My mom romanticized her relationship with my dad for years. I was conceived after one night of passion and she knew if she found him and told him, we would be a family. It was magical, meeting your father, she would tell me, as a ten-year-old eating Lucky Charms on a random Thursday morning. She hired a private investigator just to find my dad fifteen years into a marriage with a woman named Rita, with two children-- one in middle school, one in high school. That’s when I realized my mom’s rosy memory was a lie.

My dad cheated on his wife with my mother. While my mother had spent every day thinking about him, he didn’t give her a second thought.

That’s why I didn’t get Erin’s phone number. It’s why every girlfriend rolled her eyes when she broke up with me. They knew I wasn’t into it as much as they were and they saved themselves, put themselves first. I wish you were more sentimental, my ex Taryn told me as she collected her items from around my apartment to leave.

I was so scared to be a fool like my mom that I didn’t go after a woman in an airport. A woman I knew deep down was different. Someone my heart pounded around, who made me want to be better. Get over my shit for her. She’s not my dad.

She’s ten times the person he is.

Then, it comes to me. I love coffee shops attached to bookstores. If I have a weekend afternoon, I get a latte and peruse the shelves. I could be there for hours.

That’s when I reopened my laptop and typed in “bookstores with coffee shops, san Francisco, ca”. After finding my phone, I started listing bookstores to visit, to get a glimpse of her. I would search high and low, looking for her. If I saw her again, I would give fate a try. Maybe see it from her perspective.

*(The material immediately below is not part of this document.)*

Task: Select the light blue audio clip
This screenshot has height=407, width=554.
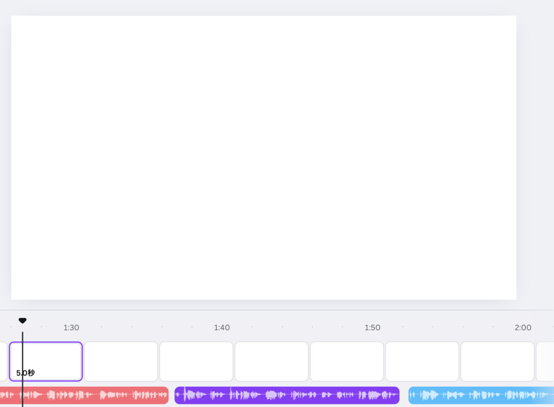Action: 480,395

I spend all weekend, oscillating through all the likely options. We get word from Harvey late Saturday night that he got us our twenty percent and we verbally told him, yes. Let’s sell.

Something told me to go that Monday. I wasn’t sure what, but I stood in line for a double shot of espresso just to feel a prickle at the back of my neck. My heart lurches when I turn and she’s here. She’s not a dream, or a vision. My intuition told me to come this weekday and she’s here.

“Erin?” I ask.

When she looks up, her eyes widen when she sees me, and a small smile crosses those lips I’ve dreamt about for days.

“Hi,” she says, and it hits me like a kick to the stomach.

The universe wants me to be with her. I was just too stubborn to notice.